The effect of dissolved oxygen on shrimp harvest (accumulated oxygen index, Table 3) was negative and significant for both the Neuse River and the Pamlico Sound models. For the Neuse River model, the coefficient was −0.01343, which means that 1 d of hypoxia leads to a decrease of 1.343% of the total shrimp harvest in the Neuse River for each of the following 60 d. Similarly, for Pamlico Sound 1 d of hypoxia leads to a decrease in harvest of 1.01% for each of the following 60 d. Using these marginal effects, we then can measure the total annual hypoxia effects.

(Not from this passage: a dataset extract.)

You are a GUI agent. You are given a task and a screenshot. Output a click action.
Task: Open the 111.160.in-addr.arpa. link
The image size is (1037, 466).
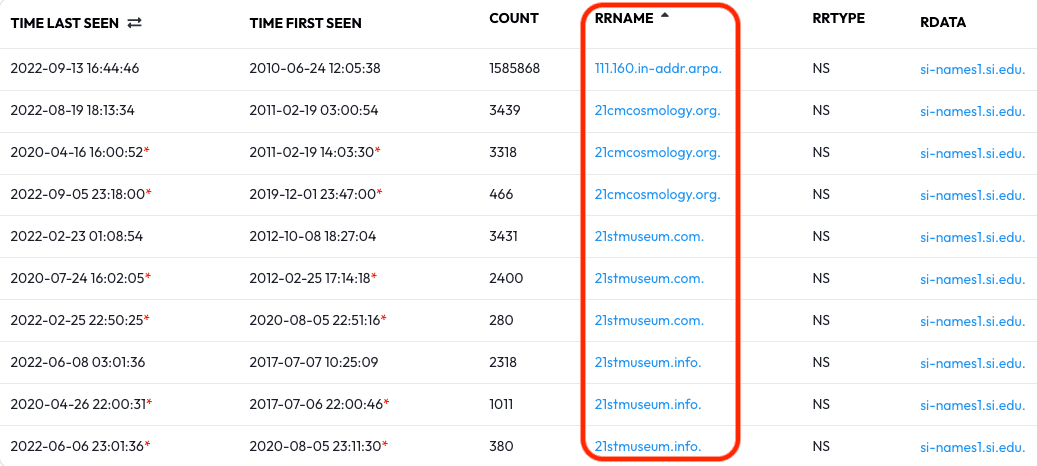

If we compare the observed pattern of hypoxia in the Neuse River to a system with no hypoxia, then the 1999–2005 total decrease in harvest attributable to hypoxia is 46,605 kg or 12.87% of the total harvest over the 7-year period (Table 4). We multiplied the harvested weight of shrimp by the weighted average daily price over different shrimp sizes (calculated by dividing the total shrimp value [US$] on day t by the total shrimp catch [lb] on the same day) to estimate the annual decrease in revenue to the shrimp fishery due to hypoxia. We estimate a decrease of about US$32,000, which is 13.08% of the average Neuse River revenue over the 7-year period (all the economic values in this paper were converted to 1999 U.S. dollars using the consumer price index for all urban consumers). We assume the quantity changes do not affect price because North Carolina shrimp harvest constitutes a very small percentage (roughly 0.63%) of a large global market (FAO 2007). Similarly, for the Pamlico Sound there is a decrease of 12.9% of the total catch due to hypoxia, which translates into a value of $1,240,000 or 13.43% of the average revenue from 1999 to 2005.
Robustness of Findings
The results from our differenced bioeconomic model suggest that hypoxia can have substantial economic consequences for the North Carolina brown shrimp fishery. In this section, we address the robustness of our findings by varying the lag length in the differenced bioeconomic model, which determines the time over which hypoxia effects are accumulated. To check how sensitive our 60-d differenced model results are to the hypoxia avoidance threshold (<2 mg/L), we ran models with different hypoxia thresholds. We then developed and analyzed two different model types, a nondifferenced model and a polynomial distributed lag model.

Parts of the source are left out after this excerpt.